• _Task directions_: Using the records below, write out only the lines from the line containing "Task: Click the 游客 guest avatar icon" up to and including the line containing "The image size is (672, 938).", exactly, with no pictures.

..........

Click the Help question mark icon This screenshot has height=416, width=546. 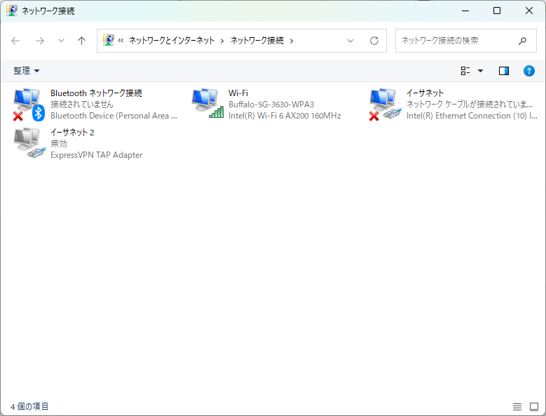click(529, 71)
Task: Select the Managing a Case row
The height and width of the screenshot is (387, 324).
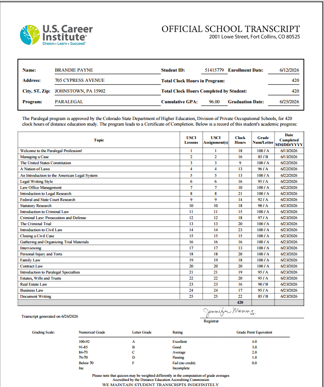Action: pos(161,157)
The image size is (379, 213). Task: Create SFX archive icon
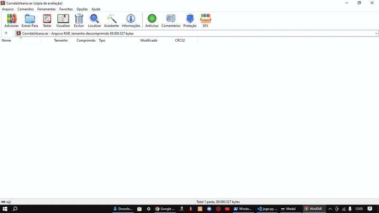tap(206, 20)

..........

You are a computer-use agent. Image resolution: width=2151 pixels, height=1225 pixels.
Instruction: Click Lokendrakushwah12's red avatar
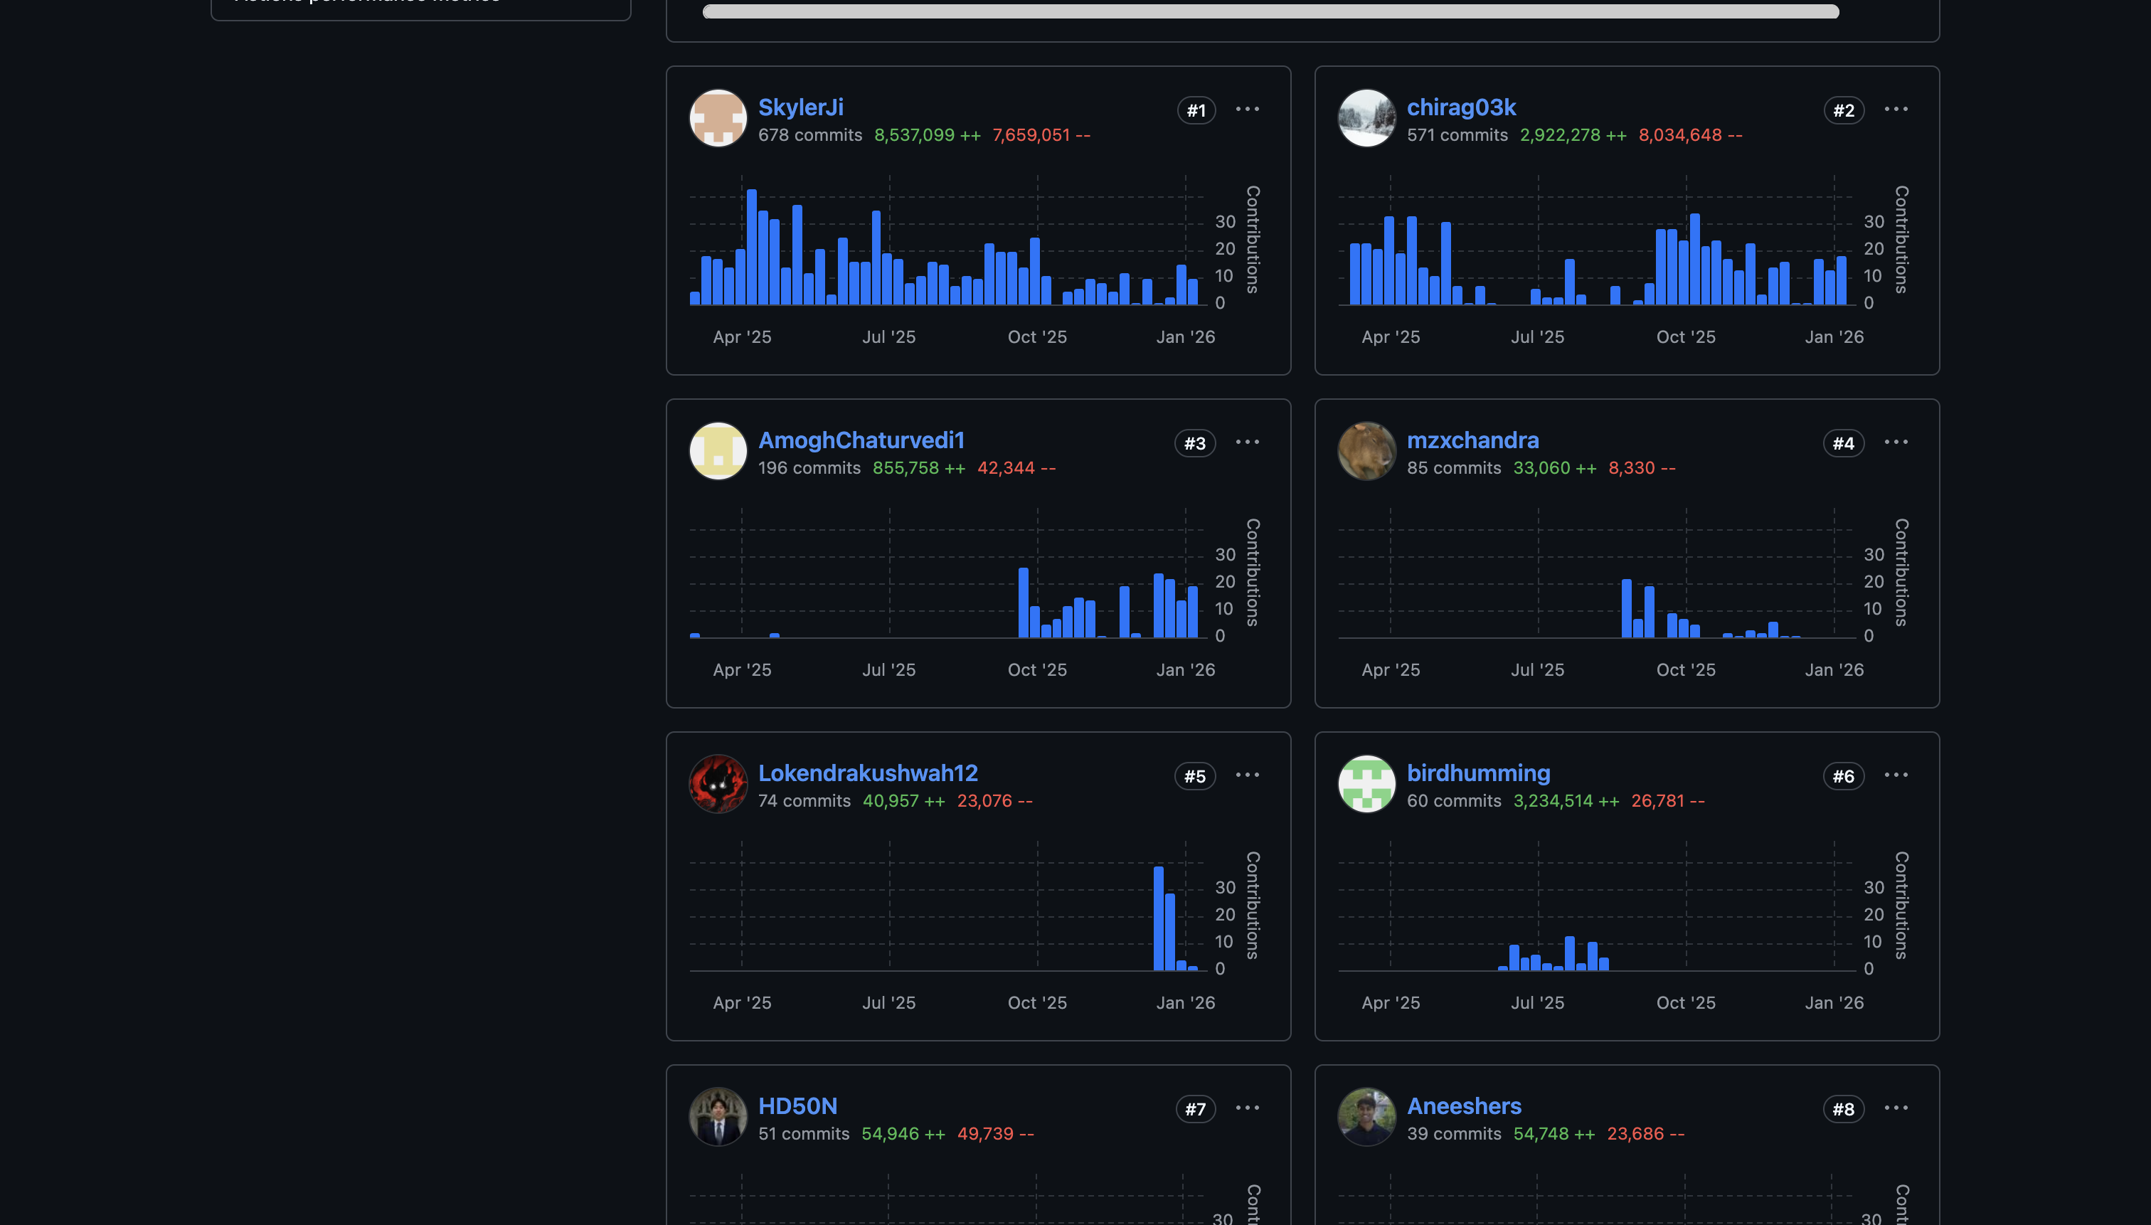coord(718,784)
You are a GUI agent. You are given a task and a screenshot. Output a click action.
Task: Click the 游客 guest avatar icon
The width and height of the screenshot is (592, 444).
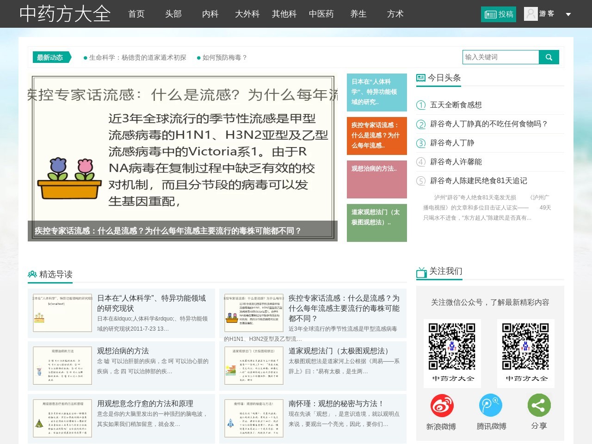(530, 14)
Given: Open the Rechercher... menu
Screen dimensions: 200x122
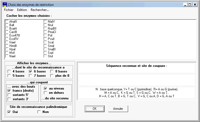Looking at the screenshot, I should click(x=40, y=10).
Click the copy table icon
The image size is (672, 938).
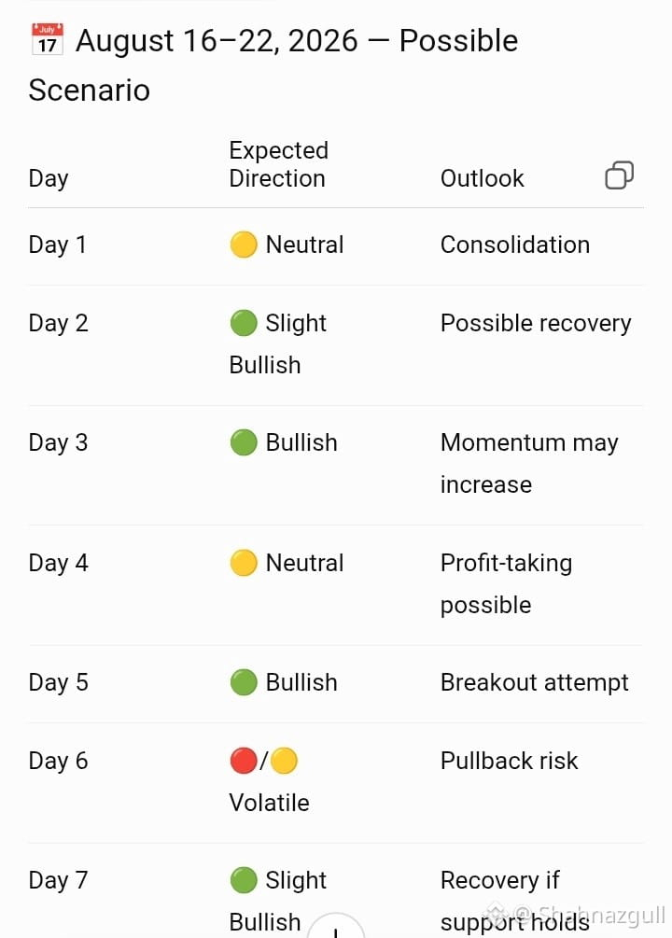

..........

• _Output of the exercise_:
Task: Click the 游客 guest avatar icon
The width and height of the screenshot is (592, 444).
(530, 14)
Given: Open the Rechercher... menu
Screen dimensions: 200x122
Looking at the screenshot, I should click(x=40, y=10).
Click the copy table icon
The image size is (672, 938).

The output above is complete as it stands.